TEXTAUSZUG =>
···
Tibor hat geschrieben:In Bezug auf 2€ Stücke als Taschengeld und den heimlichen Schokoladenkauf entgegen Mamas Anweisung führt dies aber zu einer Schwächung des Händlers, er muss ja immer damit rechnen, dass die Eltern was dagegen haben; rechtspraktisch werden dann wohl nur Winzelbeträge stehen bleiben, wenn die Eltern zu faul sind, zum Händler zu gehen. Im Übrigen führt der hier angeführte Minderjährigenschutz zu einer völligen "Übervormundung" der Jugend durch die Eltern; wir sprechen ja hier über Kinder von 7-17! Der Sinn des Taschengeldes ist es ja, den Kindern den Wert des Geldes näher zu bringen und einen verantwortungsbewussten Umgang mit Geld zu erlernen. Die hM führt dann aber dazu, dass dieser Lerneffekt immer unter der Kuratel der Eltern steht. Ich finde das nicht gut.
···
GESAMMELTES MATERIAL =>
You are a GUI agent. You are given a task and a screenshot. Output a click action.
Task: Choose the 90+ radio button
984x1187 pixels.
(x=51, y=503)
···
ANWEISUNGEN =>
(A) Beantworte diese Fragen zum Textauszug:
(i) Welches Alter der Kinder wird genannt?
(ii) Worin besteht laut Text der Sinn des Taschengeldes?
(iii) Wer wird beim heimlichen Schokoladenkauf geschwächt, und warum?
(B) Wie lässt sich der Textauszug in zwei Sätzen zusammenfassen?
(C) Wie würdest du den Textauszug über Taschengeld und Minderjährigenschutz nach seinem letzten Satz fortführen?

ANTWORTEN JE AUFGABE =>
(A)
(i) Kinder von 7 bis 17.
(ii) Den Kindern den Wert des Geldes näherzubringen und sie einen verantwortungsbewussten Umgang mit Geld lernen zu lassen.
(iii) Der Händler, weil er immer damit rechnen muss, dass die Eltern etwas dagegen haben.

(B) Kauft ein Kind mit 2-€-Stücken aus dem Taschengeld heimlich und gegen Mamas Anweisung Schokolade, wird der Händler geschwächt, weil er stets mit Einwänden der Eltern rechnen muss. Zudem führt der Minderjährigenschutz zu einer völligen „Übervormundung“ von Kindern zwischen 7 und 17, denn nach der hM steht der Lerneffekt des Taschengeldes im Umgang mit Geld immer unter der Kuratel der Eltern, was der Text nicht gut findet.

(C)
Grundanliegen der §§ 107 ff. BGB ist der Minderjährigenschutz, d. h. der Vertragspartner muss hier in erheblichem Umfang mit Unsicherheiten leben.

Und ja, die Minderjährigen müssen mit den Vorstellungen ihrer Eltern leben und wenn die Ansage ist "Das Spiel spielst Du nicht (jedenfalls nicht zu Hause).", dann hat der Minderjährige doch auch nichts gewonnen, wenn er sich das Spiel rein rechtlich von seinem Taschengeld kaufen dürfte - rein praktisch dürfte er es nämlich immer noch nicht spielen, sondern er hätte vermutlich nur sein Taschengeld umsonst ausgegeben. Beim Schokoriegel ist der Minderjährige immerhin in dem Vorteil, dass er den Riegel vermutlich heimlich verputzen kann. Aber wenn er sich gleich für mehrere Wochen mit Schokoriegeln eindeckt, dürfte gleichfalls die Konfiszierung drohen.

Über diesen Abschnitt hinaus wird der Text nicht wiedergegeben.